Artikel 2.6.1.3 wordt zonder stemming aangenomen.

Artikel 2.6.1.4 zoals het is gewijzigd door de aanneming van het amendement-Van Oven c.s. (stuk nr. 32, II, herdruk) wordt zonder stemming aangenomen.

De artikelen 2.6.1.5 t/m 2.6.1.7 worden zonder stemming aangenomen.

In stemming komt het amendement-Van Oven c.s. (stuk nr. 30).

De voorzitter:

Ik constateer dat dit amendement met algemene stemmen is aangenomen.

Artikel 2.6.2.1 zoals het is gewijzigd door de aanneming van het amendement-Van Oven c.s. (stuk nr. 30) wordt zonder stemming aangenomen.

Het eerste lid van artikel 2.6.2.2 wordt zonder stemming aangenomen.

In stemming komt het amendement-Dittrich c.s. (stuk nr. 37).

De voorzitter:

Ik constateer dat dit amendement met algemene stemmen is aangenomen.

Het tweede lid zoals het is gewijzigd door de aanneming van het amendement-Dittrich c.s. (stuk nr. 37) wordt zonder stemming aangenomen.

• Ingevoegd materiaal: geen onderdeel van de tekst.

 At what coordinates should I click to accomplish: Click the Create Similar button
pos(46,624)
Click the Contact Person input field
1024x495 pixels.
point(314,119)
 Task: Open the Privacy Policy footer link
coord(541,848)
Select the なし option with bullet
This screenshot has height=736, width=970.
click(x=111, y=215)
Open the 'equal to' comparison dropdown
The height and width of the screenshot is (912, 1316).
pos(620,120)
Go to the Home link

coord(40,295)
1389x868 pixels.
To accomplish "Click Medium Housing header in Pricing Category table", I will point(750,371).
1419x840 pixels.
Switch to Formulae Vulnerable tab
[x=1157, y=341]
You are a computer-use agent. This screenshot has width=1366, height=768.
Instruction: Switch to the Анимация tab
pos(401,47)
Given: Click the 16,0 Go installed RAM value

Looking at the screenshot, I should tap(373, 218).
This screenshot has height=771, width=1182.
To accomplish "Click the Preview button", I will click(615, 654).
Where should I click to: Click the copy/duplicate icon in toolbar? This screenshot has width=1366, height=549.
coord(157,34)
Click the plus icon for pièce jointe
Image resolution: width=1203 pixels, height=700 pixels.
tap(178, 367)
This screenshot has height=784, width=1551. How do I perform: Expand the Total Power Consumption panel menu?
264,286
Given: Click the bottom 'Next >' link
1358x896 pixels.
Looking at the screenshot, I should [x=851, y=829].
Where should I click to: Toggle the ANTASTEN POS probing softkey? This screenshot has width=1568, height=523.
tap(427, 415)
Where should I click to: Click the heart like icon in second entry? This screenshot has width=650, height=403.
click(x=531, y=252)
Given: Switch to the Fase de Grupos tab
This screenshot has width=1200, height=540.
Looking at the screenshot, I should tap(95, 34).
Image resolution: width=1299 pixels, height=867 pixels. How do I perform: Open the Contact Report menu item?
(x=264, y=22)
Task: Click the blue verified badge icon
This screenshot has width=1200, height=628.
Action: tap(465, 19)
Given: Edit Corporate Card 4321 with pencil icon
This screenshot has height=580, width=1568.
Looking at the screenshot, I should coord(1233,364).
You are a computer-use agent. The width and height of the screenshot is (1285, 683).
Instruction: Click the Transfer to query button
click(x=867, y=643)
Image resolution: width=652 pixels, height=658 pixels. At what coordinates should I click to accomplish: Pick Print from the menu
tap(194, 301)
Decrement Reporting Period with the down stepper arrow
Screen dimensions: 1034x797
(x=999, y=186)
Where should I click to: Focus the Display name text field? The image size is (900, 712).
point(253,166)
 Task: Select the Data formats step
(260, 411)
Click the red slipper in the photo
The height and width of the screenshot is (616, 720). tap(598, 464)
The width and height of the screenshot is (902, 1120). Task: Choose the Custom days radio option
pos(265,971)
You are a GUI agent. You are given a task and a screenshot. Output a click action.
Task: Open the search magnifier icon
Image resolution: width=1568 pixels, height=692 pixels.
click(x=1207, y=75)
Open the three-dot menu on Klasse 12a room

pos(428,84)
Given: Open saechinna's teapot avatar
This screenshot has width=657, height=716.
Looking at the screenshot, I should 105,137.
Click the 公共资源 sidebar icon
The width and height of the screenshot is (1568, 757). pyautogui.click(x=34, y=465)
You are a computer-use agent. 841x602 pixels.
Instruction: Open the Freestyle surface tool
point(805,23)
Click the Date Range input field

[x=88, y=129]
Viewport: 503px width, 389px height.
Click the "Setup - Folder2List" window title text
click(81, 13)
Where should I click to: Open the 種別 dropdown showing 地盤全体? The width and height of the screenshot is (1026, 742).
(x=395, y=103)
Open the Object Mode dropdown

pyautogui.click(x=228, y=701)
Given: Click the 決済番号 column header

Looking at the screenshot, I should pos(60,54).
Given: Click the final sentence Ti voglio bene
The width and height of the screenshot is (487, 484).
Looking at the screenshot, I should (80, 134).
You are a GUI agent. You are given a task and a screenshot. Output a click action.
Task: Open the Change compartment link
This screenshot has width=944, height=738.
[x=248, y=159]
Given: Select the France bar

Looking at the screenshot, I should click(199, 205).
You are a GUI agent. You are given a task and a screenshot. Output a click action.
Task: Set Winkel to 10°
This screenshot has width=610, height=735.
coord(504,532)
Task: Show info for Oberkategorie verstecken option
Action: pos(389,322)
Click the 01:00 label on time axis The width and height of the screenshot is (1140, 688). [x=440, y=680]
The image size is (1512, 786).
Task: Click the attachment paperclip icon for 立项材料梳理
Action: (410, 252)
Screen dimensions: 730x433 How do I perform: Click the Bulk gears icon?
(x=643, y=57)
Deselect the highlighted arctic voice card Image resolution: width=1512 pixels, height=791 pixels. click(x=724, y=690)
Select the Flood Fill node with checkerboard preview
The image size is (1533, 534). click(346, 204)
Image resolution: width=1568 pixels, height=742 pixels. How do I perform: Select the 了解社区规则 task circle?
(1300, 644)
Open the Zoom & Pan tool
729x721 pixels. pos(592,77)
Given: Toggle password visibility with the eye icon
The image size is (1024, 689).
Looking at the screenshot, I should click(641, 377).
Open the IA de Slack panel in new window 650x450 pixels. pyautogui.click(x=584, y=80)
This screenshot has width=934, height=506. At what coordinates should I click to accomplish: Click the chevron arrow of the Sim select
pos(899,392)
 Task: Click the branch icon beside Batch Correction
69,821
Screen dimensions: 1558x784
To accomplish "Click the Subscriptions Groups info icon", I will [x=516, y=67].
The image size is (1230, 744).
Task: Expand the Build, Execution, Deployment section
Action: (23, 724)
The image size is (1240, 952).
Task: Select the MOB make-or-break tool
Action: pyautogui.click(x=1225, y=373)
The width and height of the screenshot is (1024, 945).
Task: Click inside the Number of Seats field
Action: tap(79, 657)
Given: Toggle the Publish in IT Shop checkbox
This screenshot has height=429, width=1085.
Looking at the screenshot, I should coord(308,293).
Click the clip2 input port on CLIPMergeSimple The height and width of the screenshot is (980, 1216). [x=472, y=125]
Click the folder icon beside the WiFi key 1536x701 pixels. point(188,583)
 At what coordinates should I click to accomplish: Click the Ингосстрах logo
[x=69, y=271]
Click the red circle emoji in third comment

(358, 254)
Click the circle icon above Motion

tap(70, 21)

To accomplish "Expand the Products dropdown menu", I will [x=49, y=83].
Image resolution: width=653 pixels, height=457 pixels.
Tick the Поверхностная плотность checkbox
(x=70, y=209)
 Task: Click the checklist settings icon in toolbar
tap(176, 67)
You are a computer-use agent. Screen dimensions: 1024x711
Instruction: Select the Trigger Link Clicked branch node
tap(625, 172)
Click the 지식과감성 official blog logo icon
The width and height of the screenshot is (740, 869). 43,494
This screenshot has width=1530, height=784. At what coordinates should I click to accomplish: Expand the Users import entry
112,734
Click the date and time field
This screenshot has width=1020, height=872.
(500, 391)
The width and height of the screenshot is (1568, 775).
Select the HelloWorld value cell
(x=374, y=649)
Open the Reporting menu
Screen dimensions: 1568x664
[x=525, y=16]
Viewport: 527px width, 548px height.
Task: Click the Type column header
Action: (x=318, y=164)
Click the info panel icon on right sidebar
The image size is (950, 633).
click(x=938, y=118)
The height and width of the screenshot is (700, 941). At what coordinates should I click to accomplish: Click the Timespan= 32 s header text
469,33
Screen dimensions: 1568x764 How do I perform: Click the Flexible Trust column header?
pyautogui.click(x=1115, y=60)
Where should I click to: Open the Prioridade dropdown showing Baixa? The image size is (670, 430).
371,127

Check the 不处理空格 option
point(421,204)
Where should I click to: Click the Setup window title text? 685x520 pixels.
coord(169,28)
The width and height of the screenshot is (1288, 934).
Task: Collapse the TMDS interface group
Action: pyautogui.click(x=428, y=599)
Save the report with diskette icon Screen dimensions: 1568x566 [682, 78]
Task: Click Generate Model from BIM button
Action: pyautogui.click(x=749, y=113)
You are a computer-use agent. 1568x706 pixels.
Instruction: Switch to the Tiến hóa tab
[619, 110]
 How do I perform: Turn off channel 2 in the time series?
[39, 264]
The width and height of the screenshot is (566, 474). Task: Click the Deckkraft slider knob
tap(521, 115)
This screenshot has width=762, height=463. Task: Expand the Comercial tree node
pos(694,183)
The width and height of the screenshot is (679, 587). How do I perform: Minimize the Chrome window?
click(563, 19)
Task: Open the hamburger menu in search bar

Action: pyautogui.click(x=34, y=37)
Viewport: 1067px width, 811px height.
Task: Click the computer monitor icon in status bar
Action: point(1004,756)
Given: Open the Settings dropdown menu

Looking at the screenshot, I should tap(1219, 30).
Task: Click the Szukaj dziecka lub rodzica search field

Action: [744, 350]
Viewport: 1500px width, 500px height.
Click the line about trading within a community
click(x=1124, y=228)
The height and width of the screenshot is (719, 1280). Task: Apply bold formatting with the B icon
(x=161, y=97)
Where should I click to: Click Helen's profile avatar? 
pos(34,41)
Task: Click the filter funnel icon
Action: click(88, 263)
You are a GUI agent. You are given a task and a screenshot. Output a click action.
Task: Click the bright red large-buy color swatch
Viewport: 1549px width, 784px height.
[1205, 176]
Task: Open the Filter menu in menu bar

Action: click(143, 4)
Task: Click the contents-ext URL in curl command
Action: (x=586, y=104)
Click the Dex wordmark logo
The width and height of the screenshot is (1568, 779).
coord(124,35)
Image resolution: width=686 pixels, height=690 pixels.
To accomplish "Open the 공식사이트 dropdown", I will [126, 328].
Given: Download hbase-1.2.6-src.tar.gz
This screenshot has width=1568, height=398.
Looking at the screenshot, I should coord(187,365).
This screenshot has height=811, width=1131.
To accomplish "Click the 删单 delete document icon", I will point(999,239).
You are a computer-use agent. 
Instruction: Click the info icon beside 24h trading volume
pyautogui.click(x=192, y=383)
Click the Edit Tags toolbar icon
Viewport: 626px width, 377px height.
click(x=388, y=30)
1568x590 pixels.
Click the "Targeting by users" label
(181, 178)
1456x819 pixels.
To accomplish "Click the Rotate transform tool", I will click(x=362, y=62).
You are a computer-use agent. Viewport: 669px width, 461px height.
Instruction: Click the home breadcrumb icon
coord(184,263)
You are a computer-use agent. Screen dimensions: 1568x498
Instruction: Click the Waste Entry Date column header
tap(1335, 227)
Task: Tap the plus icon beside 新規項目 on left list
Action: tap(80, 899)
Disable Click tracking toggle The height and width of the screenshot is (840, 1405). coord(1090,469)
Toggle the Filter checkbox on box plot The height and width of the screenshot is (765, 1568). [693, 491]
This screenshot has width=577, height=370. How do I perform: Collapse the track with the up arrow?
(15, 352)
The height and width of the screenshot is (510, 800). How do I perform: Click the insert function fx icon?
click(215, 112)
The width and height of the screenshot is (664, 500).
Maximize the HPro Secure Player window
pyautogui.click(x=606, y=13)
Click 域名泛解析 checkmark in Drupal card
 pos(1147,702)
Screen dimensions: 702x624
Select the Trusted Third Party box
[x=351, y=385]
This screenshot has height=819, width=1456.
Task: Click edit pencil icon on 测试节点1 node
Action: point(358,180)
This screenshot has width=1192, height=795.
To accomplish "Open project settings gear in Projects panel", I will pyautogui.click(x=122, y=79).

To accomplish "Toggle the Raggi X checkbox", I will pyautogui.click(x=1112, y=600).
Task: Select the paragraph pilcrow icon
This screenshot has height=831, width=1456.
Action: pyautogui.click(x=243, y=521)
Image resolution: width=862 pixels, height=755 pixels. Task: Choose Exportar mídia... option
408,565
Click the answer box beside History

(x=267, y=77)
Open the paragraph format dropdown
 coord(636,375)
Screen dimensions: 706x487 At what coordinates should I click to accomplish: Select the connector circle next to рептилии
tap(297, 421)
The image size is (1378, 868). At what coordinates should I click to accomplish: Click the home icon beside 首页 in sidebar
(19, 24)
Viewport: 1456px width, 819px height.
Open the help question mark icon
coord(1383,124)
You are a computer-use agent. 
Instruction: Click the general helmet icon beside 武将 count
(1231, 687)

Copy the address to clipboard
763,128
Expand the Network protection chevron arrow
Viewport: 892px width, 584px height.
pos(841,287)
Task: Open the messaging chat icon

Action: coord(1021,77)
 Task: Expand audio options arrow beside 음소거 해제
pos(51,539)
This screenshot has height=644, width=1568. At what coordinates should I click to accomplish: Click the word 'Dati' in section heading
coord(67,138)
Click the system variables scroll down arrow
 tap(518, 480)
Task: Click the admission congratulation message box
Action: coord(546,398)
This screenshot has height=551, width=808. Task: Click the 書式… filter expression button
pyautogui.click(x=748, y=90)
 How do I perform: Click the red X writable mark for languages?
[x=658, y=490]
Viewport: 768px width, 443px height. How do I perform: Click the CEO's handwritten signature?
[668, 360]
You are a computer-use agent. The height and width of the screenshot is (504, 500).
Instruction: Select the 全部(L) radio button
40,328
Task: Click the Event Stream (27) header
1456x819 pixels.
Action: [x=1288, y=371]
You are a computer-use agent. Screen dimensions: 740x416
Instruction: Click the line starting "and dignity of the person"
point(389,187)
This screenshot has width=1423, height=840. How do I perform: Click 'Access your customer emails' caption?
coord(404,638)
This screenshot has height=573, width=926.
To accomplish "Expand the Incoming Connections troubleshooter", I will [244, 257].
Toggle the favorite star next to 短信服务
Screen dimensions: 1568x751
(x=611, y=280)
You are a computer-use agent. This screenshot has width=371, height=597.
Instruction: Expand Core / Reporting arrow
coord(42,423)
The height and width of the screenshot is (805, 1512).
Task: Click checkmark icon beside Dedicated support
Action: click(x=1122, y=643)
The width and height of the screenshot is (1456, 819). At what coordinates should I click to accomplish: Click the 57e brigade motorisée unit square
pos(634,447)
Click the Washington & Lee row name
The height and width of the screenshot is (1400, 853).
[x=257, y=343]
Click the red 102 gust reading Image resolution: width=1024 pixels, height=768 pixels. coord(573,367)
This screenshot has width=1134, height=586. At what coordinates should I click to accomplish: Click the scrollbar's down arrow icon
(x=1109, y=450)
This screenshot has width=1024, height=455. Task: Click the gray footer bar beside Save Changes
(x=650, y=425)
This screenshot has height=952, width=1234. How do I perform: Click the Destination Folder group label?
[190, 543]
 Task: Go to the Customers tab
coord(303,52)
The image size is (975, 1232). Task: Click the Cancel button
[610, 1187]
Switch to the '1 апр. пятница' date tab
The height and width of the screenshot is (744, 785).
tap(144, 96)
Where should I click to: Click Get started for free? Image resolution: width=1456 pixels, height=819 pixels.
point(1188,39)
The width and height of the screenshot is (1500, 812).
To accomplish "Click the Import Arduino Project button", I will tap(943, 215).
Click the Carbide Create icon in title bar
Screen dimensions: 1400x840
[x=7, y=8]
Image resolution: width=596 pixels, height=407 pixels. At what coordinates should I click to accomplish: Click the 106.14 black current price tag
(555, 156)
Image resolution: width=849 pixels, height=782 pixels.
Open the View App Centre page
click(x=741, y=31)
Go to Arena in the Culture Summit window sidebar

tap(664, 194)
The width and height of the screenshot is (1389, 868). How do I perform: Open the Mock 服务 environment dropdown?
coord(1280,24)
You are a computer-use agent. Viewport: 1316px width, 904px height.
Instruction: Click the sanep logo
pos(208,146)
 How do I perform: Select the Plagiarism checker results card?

In stemming komt het nader gewijzigd amendement-Van Wijmen (stuk nr. 42, I) tot invoeging van een nieuw derde lid.

De voorzitter:

Ik constateer dat de aanwezige leden van de fracties van GroenLinks, de SP, het CDA en de SGP voor dit amendement hebben gestemd en die van de overige fracties ertegen, zodat het is verworpen.

Ik stel vast dat door de verwerping van dit nader gewijzigd amendement het andere op stuk nr. 42 voorkomende amendement als verworpen kan worden beschouwd.

Het derde lid wordt zonder stemming aangenomen.

Artikel 2.6.2.2 wordt zonder stemming aangenomen.

In stemming komt het amendement-Dittrich/Rabbae (stuk nr. 34).

De voorzitter:

Ik constateer dat de aanwezige leden van de fracties van de SP, GroenLinks, D66, de SGP en het CDA voor dit amendement hebben gestemd en die van de overige fracties ertegen, zodat is het verworpen.

Artikel 2.6.2.3 wordt zonder stemming aangenomen.

De artikelen 2.6.2.4 t/m 2.6.4.2 worden zonder stemming aangenomen.

Artikel 2.6.4.3 zoals het is gewijzigd door de aanneming van het amendement-O.P.G. Vos/Van Oven (39, II) wordt zonder stemming aangenomen.

De voorzitter:

Ik merk op dat door de aanneming van het amendement-Van Oven/O.P.G. Vos (stuk nr. 38, II) een nieuw artikel 2.6.4.3a is ingevoegd.

Artikel 2.6.4.4 wordt zonder stemming aangenomen.

Het gewijzigde onderdeel H wordt zonder stemming aangenomen.

Het gewijzigde artikel I wordt zonder stemming aangenomen.

De artikelen II t/m IX en de beweegreden worden zonder stemming aangenomen.

In stemming komt het wetsvoorstel.

De voorzitter:

Ik constateer dat het wetsvoorstel met algemene stemmen is aangenomen.